━━ Texte à lire

Après l’installation d’une Assemblée constituante s’arrogeant les pleins pouvoirs en août, au mépris de manifestations monstres contre le régime de Nicolás Maduro, et l’explosion du nombre de prisonniers politiques, le Venezuela s’est vu imposer plusieurs séries de sanctions économiques par les Etats-Unis, puis par le Canada, qui pourraient être prochainement suivis par l’Union européenne. Sous pression, le gouvernement prépare l’opinion à une « guerre » avec les Etats-Unis, tandis que la capitale bruisse de rumeurs de coup d’Etat militaire et que l’opposition a promis de reprendre ses manifestations après les élections du dimanche 15 octobre, qui ont consolidé la mainmise chaviste sur 17 des 23 postes de gouverneurs régionaux.

━━━━

* [Énoncé A]:
Recopiez fidèlement le passage du texte sur le Venezuela allant de « Après l’installation d’une » à « de gouverneurs régionaux. ».
* [Énoncé B]:
D'après le texte sur le Venezuela, combien de postes de gouverneurs régionaux les élections du dimanche 15 octobre ont-elles laissés aux mains des chavistes ?

━━ Entrées de données

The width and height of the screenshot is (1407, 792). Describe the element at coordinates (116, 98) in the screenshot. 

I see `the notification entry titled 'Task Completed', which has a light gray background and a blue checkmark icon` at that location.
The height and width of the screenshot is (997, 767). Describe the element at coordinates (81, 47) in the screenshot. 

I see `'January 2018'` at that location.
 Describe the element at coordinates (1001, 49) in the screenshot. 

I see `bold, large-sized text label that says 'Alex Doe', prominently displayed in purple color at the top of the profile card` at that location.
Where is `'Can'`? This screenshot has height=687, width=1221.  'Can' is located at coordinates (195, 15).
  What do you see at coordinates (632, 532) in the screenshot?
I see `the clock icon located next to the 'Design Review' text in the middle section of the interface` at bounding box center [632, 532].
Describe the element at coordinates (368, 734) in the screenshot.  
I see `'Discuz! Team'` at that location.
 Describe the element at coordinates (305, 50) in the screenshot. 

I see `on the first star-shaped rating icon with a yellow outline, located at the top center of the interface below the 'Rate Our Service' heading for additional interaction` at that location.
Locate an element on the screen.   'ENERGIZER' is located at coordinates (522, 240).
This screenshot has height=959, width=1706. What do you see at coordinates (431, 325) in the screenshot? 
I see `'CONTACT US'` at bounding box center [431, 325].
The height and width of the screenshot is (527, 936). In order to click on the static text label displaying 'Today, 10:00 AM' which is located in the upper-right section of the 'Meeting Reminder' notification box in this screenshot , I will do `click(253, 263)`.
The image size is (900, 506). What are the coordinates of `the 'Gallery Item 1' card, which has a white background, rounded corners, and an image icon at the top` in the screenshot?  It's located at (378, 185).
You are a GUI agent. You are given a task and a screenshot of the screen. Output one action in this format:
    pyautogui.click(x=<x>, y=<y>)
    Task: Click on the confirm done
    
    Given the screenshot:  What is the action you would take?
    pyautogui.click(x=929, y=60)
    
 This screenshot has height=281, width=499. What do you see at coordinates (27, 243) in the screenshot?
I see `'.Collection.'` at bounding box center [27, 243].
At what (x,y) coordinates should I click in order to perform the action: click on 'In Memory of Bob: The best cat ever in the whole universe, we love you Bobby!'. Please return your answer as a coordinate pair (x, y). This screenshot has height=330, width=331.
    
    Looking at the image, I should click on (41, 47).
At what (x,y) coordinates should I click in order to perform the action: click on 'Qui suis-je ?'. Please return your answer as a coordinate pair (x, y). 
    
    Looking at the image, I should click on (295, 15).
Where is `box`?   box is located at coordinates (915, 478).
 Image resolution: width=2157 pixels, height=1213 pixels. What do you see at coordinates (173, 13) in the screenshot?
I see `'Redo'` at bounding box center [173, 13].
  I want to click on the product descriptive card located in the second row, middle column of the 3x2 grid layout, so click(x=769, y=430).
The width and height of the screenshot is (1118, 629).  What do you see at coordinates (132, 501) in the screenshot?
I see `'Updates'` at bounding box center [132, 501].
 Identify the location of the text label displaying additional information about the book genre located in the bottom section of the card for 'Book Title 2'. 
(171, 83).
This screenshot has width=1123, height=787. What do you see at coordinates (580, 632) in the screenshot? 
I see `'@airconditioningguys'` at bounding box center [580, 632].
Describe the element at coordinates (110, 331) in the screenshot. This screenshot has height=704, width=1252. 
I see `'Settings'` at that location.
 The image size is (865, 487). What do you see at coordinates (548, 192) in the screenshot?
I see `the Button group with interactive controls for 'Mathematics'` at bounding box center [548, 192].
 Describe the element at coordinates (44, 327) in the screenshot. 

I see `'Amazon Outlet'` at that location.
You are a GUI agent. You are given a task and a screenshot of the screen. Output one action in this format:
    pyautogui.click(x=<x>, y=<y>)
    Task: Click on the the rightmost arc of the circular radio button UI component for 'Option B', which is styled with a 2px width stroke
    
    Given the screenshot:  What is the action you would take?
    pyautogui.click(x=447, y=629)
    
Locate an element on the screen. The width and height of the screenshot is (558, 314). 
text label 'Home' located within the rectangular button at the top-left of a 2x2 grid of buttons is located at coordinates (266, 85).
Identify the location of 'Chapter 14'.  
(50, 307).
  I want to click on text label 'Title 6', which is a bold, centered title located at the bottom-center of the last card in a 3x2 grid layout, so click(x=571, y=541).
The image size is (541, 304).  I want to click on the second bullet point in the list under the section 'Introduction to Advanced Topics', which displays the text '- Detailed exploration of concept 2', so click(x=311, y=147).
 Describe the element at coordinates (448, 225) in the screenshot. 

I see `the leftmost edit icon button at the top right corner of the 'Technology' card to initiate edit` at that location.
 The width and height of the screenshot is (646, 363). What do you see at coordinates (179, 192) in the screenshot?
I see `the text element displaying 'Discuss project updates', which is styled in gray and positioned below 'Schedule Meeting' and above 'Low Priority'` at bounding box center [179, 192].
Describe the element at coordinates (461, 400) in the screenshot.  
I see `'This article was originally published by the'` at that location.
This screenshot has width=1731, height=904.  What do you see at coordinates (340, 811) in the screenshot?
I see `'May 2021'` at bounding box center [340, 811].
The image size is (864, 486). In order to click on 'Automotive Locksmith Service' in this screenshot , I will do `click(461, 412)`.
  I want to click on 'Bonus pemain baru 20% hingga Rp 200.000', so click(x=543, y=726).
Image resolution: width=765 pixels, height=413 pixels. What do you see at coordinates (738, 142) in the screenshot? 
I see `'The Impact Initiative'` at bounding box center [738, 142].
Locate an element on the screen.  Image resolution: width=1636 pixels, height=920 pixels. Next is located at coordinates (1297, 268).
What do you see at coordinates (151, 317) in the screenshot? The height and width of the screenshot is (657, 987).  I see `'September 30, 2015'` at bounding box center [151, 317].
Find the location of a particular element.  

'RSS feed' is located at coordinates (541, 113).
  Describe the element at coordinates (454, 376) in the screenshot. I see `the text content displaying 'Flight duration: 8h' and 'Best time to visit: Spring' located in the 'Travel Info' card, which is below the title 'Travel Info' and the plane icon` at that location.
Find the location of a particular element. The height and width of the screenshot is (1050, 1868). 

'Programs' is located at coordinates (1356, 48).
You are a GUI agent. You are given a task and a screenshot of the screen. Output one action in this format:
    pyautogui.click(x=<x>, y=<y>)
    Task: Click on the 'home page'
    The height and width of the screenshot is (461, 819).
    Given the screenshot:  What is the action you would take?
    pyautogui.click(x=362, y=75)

━━━━

* [Corrigé détaillé A]:
Après l’installation d’une Assemblée constituante s’arrogeant les pleins pouvoirs en août, au mépris de manifestations monstres contre le régime de Nicolás Maduro, et l’explosion du nombre de prisonniers politiques, le Venezuela s’est vu imposer plusieurs séries de sanctions économiques par les Etats-Unis, puis par le Canada, qui pourraient être prochainement suivis par l’Union européenne. Sous pression, le gouvernement prépare l’opinion à une « guerre » avec les Etats-Unis, tandis que la capitale bruisse de rumeurs de coup d’Etat militaire et que l’opposition a promis de reprendre ses manifestations après les élections du dimanche 15 octobre, qui ont consolidé la mainmise chaviste sur 17 des 23 postes de gouverneurs régionaux.

* [Corrigé détaillé B]:
17 des 23 postes de gouverneurs régionaux.